Thanks for visiting my vintage Hamilton watch blog. I like to restore US-made Hamilton wrist watches back to their original glory and share my experiences with other enthusiasts. Use the "Search" space below if you know what model you're looking for. Feel free to leave polite comments or questions in the spaces provided. Also check out my "watches for sale" on my Etsy site - the link is on the right, just below.

Sunday, December 7, 2014

1968 Mystery Accumatic

There are three reasons for not being able to identify a Hamilton model;
    1.  The watch was made by the awards division and not catalogued
    2.  The watch was an export model and sent outside the US
    3.  The watch isn't an authentic model.

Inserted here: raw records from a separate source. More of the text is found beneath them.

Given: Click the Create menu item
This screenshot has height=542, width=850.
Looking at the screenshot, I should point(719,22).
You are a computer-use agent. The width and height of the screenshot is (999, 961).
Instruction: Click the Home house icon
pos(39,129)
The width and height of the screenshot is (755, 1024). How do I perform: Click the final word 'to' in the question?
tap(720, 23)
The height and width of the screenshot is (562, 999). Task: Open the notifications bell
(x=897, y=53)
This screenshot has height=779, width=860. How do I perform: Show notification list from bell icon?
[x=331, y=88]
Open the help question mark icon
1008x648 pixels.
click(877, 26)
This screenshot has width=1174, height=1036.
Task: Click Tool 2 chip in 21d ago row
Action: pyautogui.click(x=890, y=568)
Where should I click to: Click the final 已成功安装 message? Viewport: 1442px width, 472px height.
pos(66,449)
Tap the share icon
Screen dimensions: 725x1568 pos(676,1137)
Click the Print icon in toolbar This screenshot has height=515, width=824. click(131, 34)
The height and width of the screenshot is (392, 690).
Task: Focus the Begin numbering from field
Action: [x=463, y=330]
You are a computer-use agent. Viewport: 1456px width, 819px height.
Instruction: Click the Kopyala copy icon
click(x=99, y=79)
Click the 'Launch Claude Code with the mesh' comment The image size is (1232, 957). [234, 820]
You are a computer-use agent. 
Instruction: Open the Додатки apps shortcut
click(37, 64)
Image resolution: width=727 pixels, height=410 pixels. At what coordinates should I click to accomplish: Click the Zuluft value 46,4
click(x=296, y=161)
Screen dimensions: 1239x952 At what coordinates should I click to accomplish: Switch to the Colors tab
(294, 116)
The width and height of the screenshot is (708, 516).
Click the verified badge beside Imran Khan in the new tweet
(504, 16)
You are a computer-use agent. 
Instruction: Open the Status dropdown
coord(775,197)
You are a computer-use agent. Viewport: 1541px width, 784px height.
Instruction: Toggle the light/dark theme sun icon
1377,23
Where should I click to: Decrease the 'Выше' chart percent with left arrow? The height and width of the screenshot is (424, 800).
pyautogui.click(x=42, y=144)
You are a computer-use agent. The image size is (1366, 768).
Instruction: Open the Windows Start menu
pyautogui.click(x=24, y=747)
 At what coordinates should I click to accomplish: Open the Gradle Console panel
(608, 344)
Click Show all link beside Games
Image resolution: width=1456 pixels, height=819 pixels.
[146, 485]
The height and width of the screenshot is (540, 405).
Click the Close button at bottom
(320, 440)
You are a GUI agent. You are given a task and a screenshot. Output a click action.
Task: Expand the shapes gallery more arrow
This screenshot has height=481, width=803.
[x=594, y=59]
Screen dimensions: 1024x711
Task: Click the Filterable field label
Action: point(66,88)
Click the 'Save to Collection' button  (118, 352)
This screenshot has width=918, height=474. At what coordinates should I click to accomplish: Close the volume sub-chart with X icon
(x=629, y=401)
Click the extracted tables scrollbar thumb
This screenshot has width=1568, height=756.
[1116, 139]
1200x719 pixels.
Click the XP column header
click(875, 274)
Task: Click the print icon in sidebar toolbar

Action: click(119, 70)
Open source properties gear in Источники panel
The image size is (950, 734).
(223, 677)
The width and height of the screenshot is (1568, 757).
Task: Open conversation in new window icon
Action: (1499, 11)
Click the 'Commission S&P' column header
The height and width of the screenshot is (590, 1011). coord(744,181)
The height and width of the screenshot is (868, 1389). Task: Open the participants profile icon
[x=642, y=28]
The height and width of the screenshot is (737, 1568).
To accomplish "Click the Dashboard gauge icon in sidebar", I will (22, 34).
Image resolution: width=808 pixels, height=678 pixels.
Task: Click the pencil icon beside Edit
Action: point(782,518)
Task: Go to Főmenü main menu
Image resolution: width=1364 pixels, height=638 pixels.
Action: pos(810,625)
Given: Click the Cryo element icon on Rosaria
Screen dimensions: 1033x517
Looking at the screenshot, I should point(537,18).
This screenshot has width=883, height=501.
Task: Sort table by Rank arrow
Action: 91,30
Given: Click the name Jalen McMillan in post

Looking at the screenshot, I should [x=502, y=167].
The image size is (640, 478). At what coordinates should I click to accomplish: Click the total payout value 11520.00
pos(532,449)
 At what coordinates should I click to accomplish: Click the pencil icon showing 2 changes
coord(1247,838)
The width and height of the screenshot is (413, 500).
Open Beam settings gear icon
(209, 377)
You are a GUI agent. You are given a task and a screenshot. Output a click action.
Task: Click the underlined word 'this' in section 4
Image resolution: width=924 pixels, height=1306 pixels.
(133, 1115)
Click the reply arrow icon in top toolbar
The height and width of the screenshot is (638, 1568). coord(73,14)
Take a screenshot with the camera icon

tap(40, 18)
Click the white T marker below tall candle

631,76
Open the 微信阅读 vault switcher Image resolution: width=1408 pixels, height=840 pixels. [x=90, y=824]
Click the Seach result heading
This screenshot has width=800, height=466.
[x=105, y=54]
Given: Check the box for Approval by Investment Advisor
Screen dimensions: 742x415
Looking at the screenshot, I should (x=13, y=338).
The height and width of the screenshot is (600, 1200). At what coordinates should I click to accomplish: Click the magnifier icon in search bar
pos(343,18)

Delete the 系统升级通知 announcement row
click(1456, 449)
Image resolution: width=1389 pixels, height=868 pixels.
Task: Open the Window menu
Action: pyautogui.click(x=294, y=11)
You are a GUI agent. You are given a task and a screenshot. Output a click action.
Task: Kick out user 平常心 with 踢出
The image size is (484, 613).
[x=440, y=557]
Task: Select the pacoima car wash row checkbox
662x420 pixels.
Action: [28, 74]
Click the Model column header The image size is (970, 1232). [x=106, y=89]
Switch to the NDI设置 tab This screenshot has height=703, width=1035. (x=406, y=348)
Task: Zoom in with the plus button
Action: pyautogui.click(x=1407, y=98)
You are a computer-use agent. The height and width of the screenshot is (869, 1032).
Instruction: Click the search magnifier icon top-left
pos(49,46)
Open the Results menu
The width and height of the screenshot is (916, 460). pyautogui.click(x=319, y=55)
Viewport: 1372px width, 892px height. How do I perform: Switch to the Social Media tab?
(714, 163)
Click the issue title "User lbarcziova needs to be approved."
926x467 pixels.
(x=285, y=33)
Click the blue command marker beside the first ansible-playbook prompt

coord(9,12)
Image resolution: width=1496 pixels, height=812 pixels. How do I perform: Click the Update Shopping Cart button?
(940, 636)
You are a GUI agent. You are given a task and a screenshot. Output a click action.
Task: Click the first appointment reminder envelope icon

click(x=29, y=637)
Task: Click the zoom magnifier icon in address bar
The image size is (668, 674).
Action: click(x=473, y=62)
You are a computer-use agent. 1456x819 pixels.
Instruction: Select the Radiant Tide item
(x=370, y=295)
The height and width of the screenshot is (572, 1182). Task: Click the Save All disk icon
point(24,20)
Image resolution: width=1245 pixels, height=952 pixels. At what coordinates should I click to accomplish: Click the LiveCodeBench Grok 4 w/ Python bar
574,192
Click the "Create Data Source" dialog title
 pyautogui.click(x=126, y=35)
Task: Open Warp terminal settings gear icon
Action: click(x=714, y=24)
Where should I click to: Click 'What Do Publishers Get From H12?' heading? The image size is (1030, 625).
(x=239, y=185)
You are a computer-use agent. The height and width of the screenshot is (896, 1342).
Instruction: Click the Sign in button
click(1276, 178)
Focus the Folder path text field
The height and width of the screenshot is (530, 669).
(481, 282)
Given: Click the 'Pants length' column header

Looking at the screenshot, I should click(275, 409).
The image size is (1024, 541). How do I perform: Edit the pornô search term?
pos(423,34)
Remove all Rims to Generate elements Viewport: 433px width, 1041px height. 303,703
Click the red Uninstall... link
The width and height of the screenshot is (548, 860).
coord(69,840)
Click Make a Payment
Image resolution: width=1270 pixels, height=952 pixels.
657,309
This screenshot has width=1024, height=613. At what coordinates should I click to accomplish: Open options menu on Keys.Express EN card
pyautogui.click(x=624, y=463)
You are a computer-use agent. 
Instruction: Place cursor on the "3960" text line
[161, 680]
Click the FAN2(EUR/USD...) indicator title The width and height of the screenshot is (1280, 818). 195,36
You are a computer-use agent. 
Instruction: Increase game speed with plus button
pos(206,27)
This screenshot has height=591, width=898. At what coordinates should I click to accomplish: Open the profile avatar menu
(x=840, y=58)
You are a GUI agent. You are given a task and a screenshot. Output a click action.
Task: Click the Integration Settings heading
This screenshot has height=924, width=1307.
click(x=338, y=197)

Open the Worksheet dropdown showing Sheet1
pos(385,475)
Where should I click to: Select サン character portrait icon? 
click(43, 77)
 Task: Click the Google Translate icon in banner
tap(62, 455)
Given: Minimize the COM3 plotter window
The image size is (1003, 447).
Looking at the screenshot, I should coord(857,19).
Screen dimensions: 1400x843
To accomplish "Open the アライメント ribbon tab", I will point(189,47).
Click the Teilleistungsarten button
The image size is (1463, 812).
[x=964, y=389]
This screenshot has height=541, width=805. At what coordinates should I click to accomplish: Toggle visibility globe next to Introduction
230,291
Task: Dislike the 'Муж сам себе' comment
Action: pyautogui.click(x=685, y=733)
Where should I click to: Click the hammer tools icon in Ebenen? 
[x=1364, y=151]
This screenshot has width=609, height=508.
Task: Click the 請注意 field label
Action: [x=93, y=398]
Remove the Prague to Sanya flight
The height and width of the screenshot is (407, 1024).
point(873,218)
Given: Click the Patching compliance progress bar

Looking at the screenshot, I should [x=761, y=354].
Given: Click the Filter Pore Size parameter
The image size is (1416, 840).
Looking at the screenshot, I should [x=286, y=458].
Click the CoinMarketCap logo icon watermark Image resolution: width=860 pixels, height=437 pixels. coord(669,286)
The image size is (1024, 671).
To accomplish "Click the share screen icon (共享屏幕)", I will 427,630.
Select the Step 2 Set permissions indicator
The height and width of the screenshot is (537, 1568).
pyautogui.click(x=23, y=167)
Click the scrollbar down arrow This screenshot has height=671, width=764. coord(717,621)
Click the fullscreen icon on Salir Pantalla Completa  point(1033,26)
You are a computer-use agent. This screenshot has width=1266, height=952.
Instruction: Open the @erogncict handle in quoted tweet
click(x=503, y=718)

You don't tend to see "fake" Hamiltons but you will find Hamilton movements that have been re-cased by a jeweler.  That was done more frequently with ladies watches but there are plenty of non-authentic watches out there.  Jewelers often would re-case a movement from a gold filled model into a solid gold case with decorative elements like diamonds, etc.  That way the jeweler could make more money than they could with the gold filled model alone.

In addition, Hamilton movements were so well made that they often out lasted their original cases.  You will sometimes see 987 movements from the 1920's and '30s in what appear to be 1950's cases.  I suspect that is because the original owner realized it was less expensive to get a new case than it was to get a new Hamilton.

Watches with re-cased Hamilton movements are typically easy to spot though... they usually look too gaudy to be original with diamond-numerals on the dial, or they say "17 jewels" on the dial, or they come in a rolled gold case with a stainless steel back.  One thing is for sure, legitimate pre-1969 Hamiltons will  normally say Hamilton Watch Co, Lancaster PA inside the case back (although there are some exceptions to the rule from the 1930's).

Anyway, what's all that have to do with my latest project?  Well, I'm not really sure if it's the real deal or not.  It sure looks like it should be, but as you'll see below, it's debatable.

My mystery watch appears to be an Accumatic from the late 1960's, maybe the very early 1970's.  The dial looks like a legitimate Hamilton dial and the crown has a Hamilton H on it, as you would expect.

A detailed review of the catalogs revealed that the closest model that matches the design is the 1963 Dateline A-576 - it was made through 1965.  However, it's a calendar model and has a date window at the 3:00 position.   The case, dial markers and shape of the hands is very similar though.

Since the case is stainless steel and it's an automatic, I would surmise that my project watch would be in the Accumatic family and would be a model in the 500 series.  But there's no exact match for it in any of the catalogs.  There is no presentation on the case back - so it's not an awards division model, either.

The case back unscrews and it doesn't say Hamilton on the outside - that's unusual.  There are numbers on the back though...  4048-3.  Stainless steel Hamiltons with case numbers typically got a -3 to denote stainless steel (a -4 would be yellow RGP).  That's a clue that it's a legitimate model.

The inside of the case back is devoid of any markings other than a serial number.  Why doesn't it say Hamilton though?  That's a sign that it might not be legitimate.

Tucked inside is a 17 jewel 689A movement.  It's well fitted to the case and it looks like it belongs there as it isn't installed with an ill-fitting generic movement ring.  That's a nod towards legitimacy.

The movement and dial come out the back when the stem is removed and the two retaining clips are loosened.  The dial is very clearly an original Hamilton dial, right down to the Swiss marking under the 6 marker.

The crystal has a reflector ring and a special decorative ring installed inside the bezel.  Once the crystal is removed, all of the parts can be separated so they can be cleaned and polished.

This is a special crystal of some sort... probably a PA-style in the GS line.  The reflector ring snaps into the inside of the crystal and the assembly is pressed into the bezel.

All of the parts are disassembled, cleaned and dried before getting reassembled.  I decided to polish the crystal as best I could - as replacing it could be a challenge.

The reassembled movement goes onto the timer.  It's running well but the beat error is a little high at 2.6ms.

Fortunately this movement incorporates a moveable hairspring stud - so I can easily adjust the beat error by tweaking the hairspring, as shown below.  Just a little tweak will do the trick - I just need to go the right direction.

Well, after a few tweaks, I was able to tune the beat error down to 0.2ms - it doesn't get much better than that.

I also took the time to re-lume the hands.  I stick them in pith wood until the paint dries.  You apply the luminous paint from the back of the hands so they look perfect from the top.

The rotating oscillating weight goes back on to the movement, along with the dial and hands.  Then it all goes back into the case.  I did a good job polishing the crystal - it's not perfect but it's not too bad either.  A new genuine lizard strap completes the restoration.

I can't say with 100% certainty that this a legitimate model - but it sure looks like the real deal to me.

1 comment:

  1. On this one you were not only Hamilton enthusiast, historian and restorer, but you played detective as well. Great blog post...thoroughly enjoyable. I am convinced it's the real deal. If not, it's still a great looking watch. Coming soon to the shop? I hope so.